Member of the Alaska Senate from the E district
- In office January 20, 2009 – January 15, 2013
- Preceded by: Gary Wilken
- Succeeded by: redistricted

Personal details
- Born: May 19, 1952 (age 74) Fairbanks, Alaska, U.S.
- Party: Democratic
- Spouse: Barbara Tritt
- Children: Nicole Chelsea Tom Ryan
- Alma mater: University of Alaska, Fairbanks University of Puget Sound

= Joe Paskvan =

American politician

Joseph L. Paskvan (born May 19, 1952) is an attorney and a former Democratic member of the Alaska Senate. He represented the residents of District E, which includes the entire city limits of Fairbanks and several neighborhoods just outside, from 2009 through 2012.

Joe Paskvan was born in Fairbanks, Alaska, where he has lived his entire life save for a several year period during law school. He graduated from Monroe High School in 1970. His father, Tom Paskvan, after obtaining benefits through the GI Bill, opened a bar called the Elbow Room on Second Avenue in Fairbanks in 1947. The Elbow Room remained in business through subsequent owners until 2003. Joe was manager of the bar from 1973 to 1978. He earned a B.A. in political science from the University of Alaska Fairbanks in 1975, and a Juris Doctor from the University of Puget Sound School of Law in 1981.

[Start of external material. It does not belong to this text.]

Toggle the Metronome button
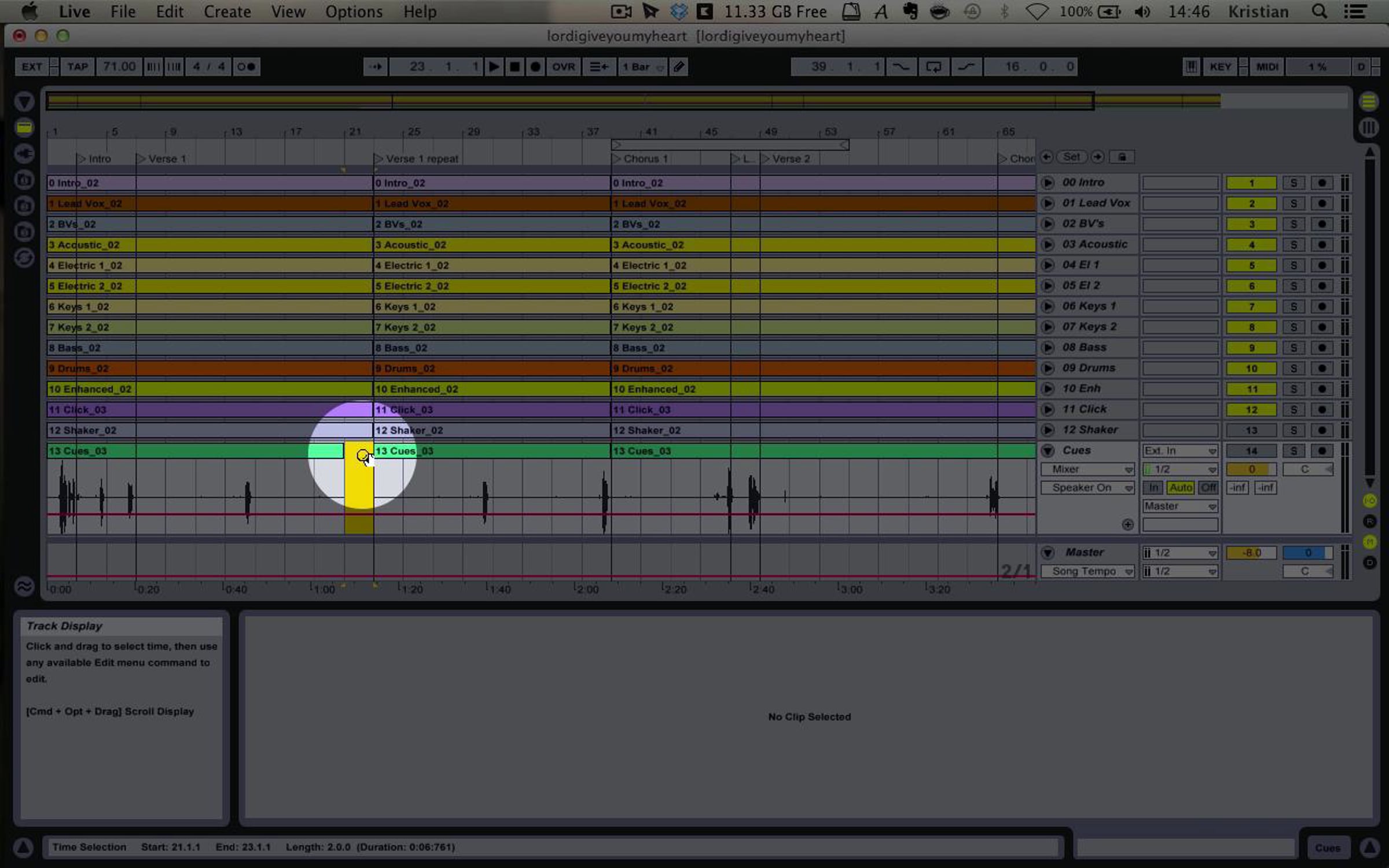 click(246, 67)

Paskvan had an internship in 1981 under Judge Alexander O. Bryner of the Alaska Court of Appeals, the year after the court was established. He worked for the law firm of Rice, Hoppner, Brown, & Brunner until 1986, when he started his own partnership, Paskvan & Ringstad PC.

He was elected in November 2008 to an open seat, as incumbent Gary Wilken retired after 3 terms. In the general election, he defeated Cynthia Henry, a gift shop owner who served on both the Fairbanks North Star Borough Assembly and the University of Alaska Board of Regents.

On November 6, 2012, Paskvan lost his general election bid to Pete Kelly.